**DOCUMENT**

How to Help Your Child Strengthen Against Peer Pressure

How to Prepare Your Child for Peer Pressure

Our children are our most prized treasures, and we know that we can take on anything we need to, if it means their well-being and happiness. We invest time and effort into giving them a good home and rearing them well, go the extra mile in giving them guidance, and sometimes reverse-engineer the impossible so we can be there when they need us.

As parents, though, we are also not blind to the fact that we are not the only important people in the lives of our kids. They are their own individuals, and they should be given the freedom to make their own choices. Their friends, for instance, are theirs; there is nothing we can say or do that can effectively drive a rift between our children and the people they associate themselves with. If we force the issue, additionally, we will only succeed at driving a rift between them and us.

Coming to Terms with Peer Pressure

All that said, however, we still worry. Peer pressure is a powerful force that can sometimes shape a person’s life … for the worst. We know, because we’ve been there; we’ve seen how it works, and we have personally experienced its pull.

**LIST OF TASKS**
a) Retype the peer pressure article word for word, in full.
b) Convert the stretch of entries from the line containing "Prof. Dr. Manfred L. Pirner (412, 336)" through the end of the entries into a numbered list, skipping blank lines. Leave the pictures out.

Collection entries

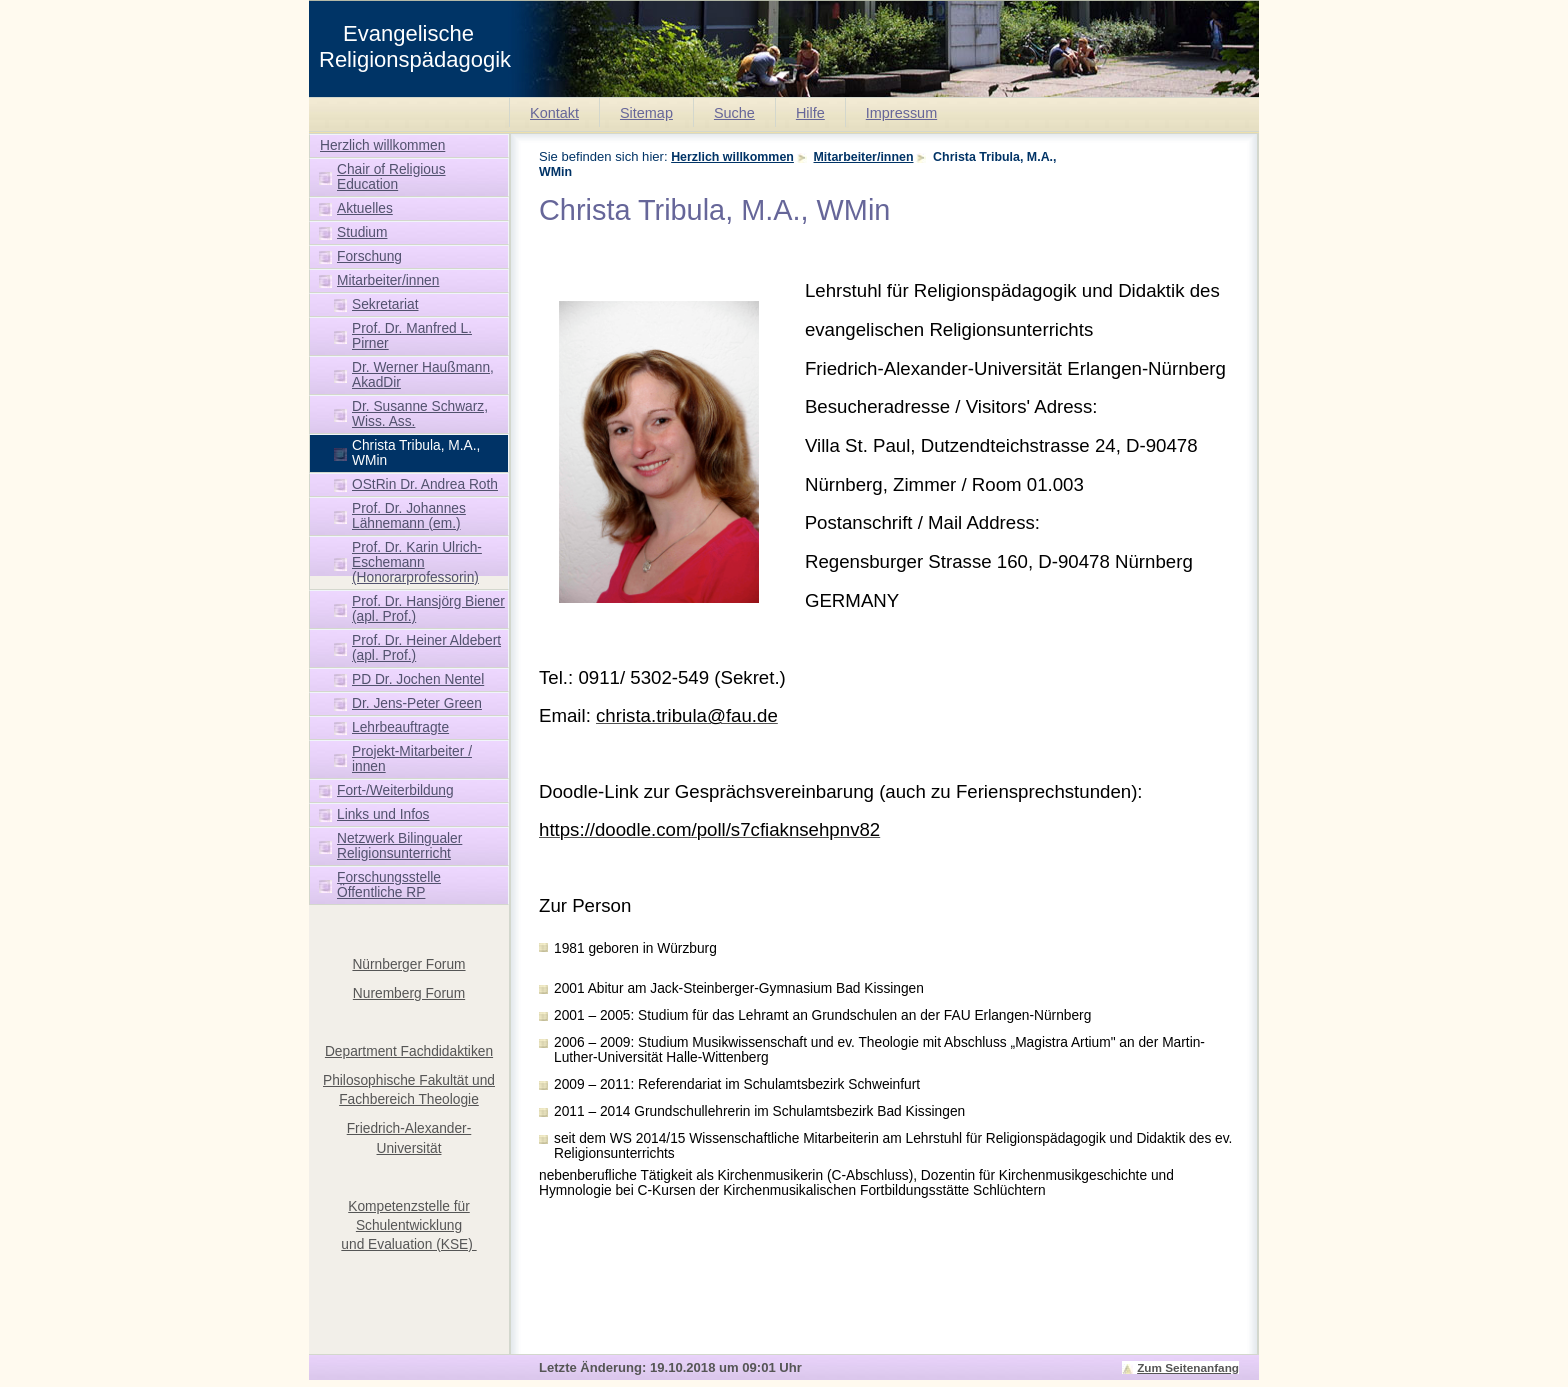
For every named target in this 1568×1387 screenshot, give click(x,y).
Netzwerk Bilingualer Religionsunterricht (399, 846)
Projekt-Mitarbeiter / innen (412, 759)
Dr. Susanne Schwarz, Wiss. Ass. (420, 414)
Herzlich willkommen (732, 157)
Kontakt (554, 113)
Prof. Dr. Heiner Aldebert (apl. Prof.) (426, 648)
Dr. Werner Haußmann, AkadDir (423, 375)
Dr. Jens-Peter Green (417, 703)
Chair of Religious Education (391, 177)
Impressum (901, 113)
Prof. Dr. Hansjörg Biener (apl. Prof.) (428, 609)
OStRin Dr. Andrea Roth (425, 484)
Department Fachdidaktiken (409, 1051)
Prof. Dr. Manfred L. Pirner (412, 336)
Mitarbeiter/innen (864, 157)
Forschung (369, 256)
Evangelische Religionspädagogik (415, 46)
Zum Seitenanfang (1188, 1367)
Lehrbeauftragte (400, 727)
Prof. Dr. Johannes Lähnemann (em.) (409, 516)
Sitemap (646, 113)
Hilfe (810, 113)
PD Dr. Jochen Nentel (418, 679)
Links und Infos (383, 814)
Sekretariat (385, 304)
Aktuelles (365, 208)
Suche (734, 113)
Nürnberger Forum (408, 964)
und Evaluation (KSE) (408, 1244)
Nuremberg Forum (409, 993)
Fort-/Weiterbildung (395, 790)
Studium (362, 232)
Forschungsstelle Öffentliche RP (389, 885)
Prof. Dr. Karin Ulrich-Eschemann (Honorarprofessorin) (417, 562)
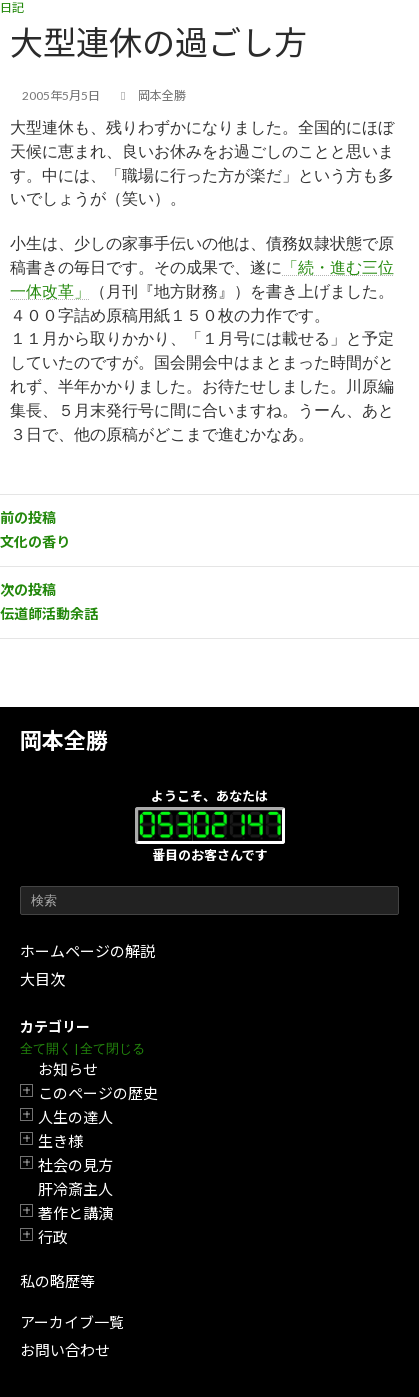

**WORKED ANSWERS**
a)
How to Help Your Child Strengthen Against Peer Pressure

How to Prepare Your Child for Peer Pressure

Our children are our most prized treasures, and we know that we can take on anything we need to, if it means their well-being and happiness. We invest time and effort into giving them a good home and rearing them well, go the extra mile in giving them guidance, and sometimes reverse-engineer the impossible so we can be there when they need us.

As parents, though, we are also not blind to the fact that we are not the only important people in the lives of our kids. They are their own individuals, and they should be given the freedom to make their own choices. Their friends, for instance, are theirs; there is nothing we can say or do that can effectively drive a rift between our children and the people they associate themselves with. If we force the issue, additionally, we will only succeed at driving a rift between them and us.

Coming to Terms with Peer Pressure

All that said, however, we still worry. Peer pressure is a powerful force that can sometimes shape a person’s life … for the worst. We know, because we’ve been there; we’ve seen how it works, and we have personally experienced its pull.

b)
1. Prof. Dr. Manfred L. Pirner (412, 336)
2. Mitarbeiter/innen (864, 157)
3. Forschung (369, 256)
4. Evangelische Religionspädagogik (415, 46)
5. Zum Seitenanfang (1188, 1367)
6. Lehrbeauftragte (400, 727)
7. Prof. Dr. Johannes Lähnemann (em.) (409, 516)
8. Sitemap (646, 113)
9. Hilfe (810, 113)
10. PD Dr. Jochen Nentel (418, 679)
11. Links und Infos (383, 814)
12. Sekretariat (385, 304)
13. Aktuelles (365, 208)
14. Suche (734, 113)
15. Nürnberger Forum (408, 964)
16. und Evaluation (KSE) (408, 1244)
17. Nuremberg Forum (409, 993)
18. Fort-/Weiterbildung (395, 790)
19. Studium (362, 232)
20. Forschungsstelle Öffentliche RP (389, 885)
21. Prof. Dr. Karin Ulrich-Eschemann (Honorarprofessorin) (417, 562)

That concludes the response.